Raw records
____________
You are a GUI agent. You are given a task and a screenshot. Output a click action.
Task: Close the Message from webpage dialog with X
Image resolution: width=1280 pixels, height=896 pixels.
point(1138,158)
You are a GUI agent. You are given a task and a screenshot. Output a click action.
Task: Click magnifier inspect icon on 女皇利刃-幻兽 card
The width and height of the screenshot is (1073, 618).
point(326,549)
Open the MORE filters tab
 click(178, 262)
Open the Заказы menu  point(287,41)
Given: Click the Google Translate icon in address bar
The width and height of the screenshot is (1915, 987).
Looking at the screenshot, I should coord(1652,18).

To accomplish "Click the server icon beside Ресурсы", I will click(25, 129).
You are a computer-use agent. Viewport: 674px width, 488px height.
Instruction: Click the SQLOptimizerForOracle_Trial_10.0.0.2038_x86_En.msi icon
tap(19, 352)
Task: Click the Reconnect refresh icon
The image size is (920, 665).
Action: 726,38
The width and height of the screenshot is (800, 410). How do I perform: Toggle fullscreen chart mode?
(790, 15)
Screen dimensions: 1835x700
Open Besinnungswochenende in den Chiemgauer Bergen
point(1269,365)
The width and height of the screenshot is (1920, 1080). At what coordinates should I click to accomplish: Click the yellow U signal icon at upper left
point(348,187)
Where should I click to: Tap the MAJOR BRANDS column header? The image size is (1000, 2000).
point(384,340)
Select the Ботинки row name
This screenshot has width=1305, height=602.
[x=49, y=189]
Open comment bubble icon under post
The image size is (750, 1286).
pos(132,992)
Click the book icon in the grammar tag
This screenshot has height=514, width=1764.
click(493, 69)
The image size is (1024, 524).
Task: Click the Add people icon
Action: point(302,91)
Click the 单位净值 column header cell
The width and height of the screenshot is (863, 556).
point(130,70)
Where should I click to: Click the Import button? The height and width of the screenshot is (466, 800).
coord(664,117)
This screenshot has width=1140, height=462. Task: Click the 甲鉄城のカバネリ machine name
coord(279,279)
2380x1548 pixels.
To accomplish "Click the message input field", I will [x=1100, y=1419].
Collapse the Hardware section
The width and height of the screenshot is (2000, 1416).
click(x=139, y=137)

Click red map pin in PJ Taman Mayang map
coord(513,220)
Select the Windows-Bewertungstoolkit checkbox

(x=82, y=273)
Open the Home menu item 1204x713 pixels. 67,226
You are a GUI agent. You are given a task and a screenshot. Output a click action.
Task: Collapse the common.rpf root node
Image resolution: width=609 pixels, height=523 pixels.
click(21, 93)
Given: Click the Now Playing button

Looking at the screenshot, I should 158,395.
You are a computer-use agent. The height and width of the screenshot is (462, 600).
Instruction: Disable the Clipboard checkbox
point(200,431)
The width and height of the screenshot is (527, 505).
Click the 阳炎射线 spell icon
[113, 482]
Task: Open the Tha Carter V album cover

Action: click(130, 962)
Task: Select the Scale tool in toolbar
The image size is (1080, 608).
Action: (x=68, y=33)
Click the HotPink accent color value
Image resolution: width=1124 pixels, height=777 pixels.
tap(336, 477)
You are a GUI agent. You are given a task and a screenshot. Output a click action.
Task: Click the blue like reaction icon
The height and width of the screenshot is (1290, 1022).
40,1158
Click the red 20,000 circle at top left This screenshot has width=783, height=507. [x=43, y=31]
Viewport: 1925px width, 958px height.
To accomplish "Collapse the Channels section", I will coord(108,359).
____________
GIVEN INSTRUCTION: Reproduce all of the data above verbatim, line for line.

PROBLEM SOLUTION:
You are a GUI agent. You are given a task and a screenshot. Output a click action.
Task: Close the Message from webpage dialog with X
Image resolution: width=1280 pixels, height=896 pixels.
point(1138,158)
You are a GUI agent. You are given a task and a screenshot. Output a click action.
Task: Click magnifier inspect icon on 女皇利刃-幻兽 card
The width and height of the screenshot is (1073, 618).
point(326,549)
Open the MORE filters tab
 click(178, 262)
Open the Заказы menu  point(287,41)
Given: Click the Google Translate icon in address bar
The width and height of the screenshot is (1915, 987).
Looking at the screenshot, I should coord(1652,18).

To accomplish "Click the server icon beside Ресурсы", I will click(25, 129).
You are a computer-use agent. Viewport: 674px width, 488px height.
Instruction: Click the SQLOptimizerForOracle_Trial_10.0.0.2038_x86_En.msi icon
tap(19, 352)
Task: Click the Reconnect refresh icon
The image size is (920, 665).
Action: 726,38
The width and height of the screenshot is (800, 410). How do I perform: Toggle fullscreen chart mode?
(790, 15)
Screen dimensions: 1835x700
Open Besinnungswochenende in den Chiemgauer Bergen
point(1269,365)
The width and height of the screenshot is (1920, 1080). At what coordinates should I click to accomplish: Click the yellow U signal icon at upper left
point(348,187)
Where should I click to: Tap the MAJOR BRANDS column header? The image size is (1000, 2000).
point(384,340)
Select the Ботинки row name
This screenshot has width=1305, height=602.
[x=49, y=189]
Open comment bubble icon under post
The image size is (750, 1286).
pos(132,992)
Click the book icon in the grammar tag
This screenshot has height=514, width=1764.
click(493, 69)
The image size is (1024, 524).
Task: Click the Add people icon
Action: point(302,91)
Click the 单位净值 column header cell
The width and height of the screenshot is (863, 556).
point(130,70)
Where should I click to: Click the Import button? The height and width of the screenshot is (466, 800).
coord(664,117)
This screenshot has width=1140, height=462. Task: Click the 甲鉄城のカバネリ machine name
coord(279,279)
2380x1548 pixels.
To accomplish "Click the message input field", I will [x=1100, y=1419].
Collapse the Hardware section
The width and height of the screenshot is (2000, 1416).
click(x=139, y=137)

Click red map pin in PJ Taman Mayang map
coord(513,220)
Select the Windows-Bewertungstoolkit checkbox

(x=82, y=273)
Open the Home menu item 1204x713 pixels. 67,226
You are a GUI agent. You are given a task and a screenshot. Output a click action.
Task: Collapse the common.rpf root node
Image resolution: width=609 pixels, height=523 pixels.
click(21, 93)
Given: Click the Now Playing button

Looking at the screenshot, I should 158,395.
You are a computer-use agent. The height and width of the screenshot is (462, 600).
Instruction: Disable the Clipboard checkbox
point(200,431)
The width and height of the screenshot is (527, 505).
Click the 阳炎射线 spell icon
[113, 482]
Task: Open the Tha Carter V album cover

Action: click(130, 962)
Task: Select the Scale tool in toolbar
The image size is (1080, 608).
Action: (x=68, y=33)
Click the HotPink accent color value
Image resolution: width=1124 pixels, height=777 pixels.
tap(336, 477)
You are a GUI agent. You are given a task and a screenshot. Output a click action.
Task: Click the blue like reaction icon
The height and width of the screenshot is (1290, 1022).
40,1158
Click the red 20,000 circle at top left This screenshot has width=783, height=507. [x=43, y=31]
Viewport: 1925px width, 958px height.
To accomplish "Collapse the Channels section", I will coord(108,359).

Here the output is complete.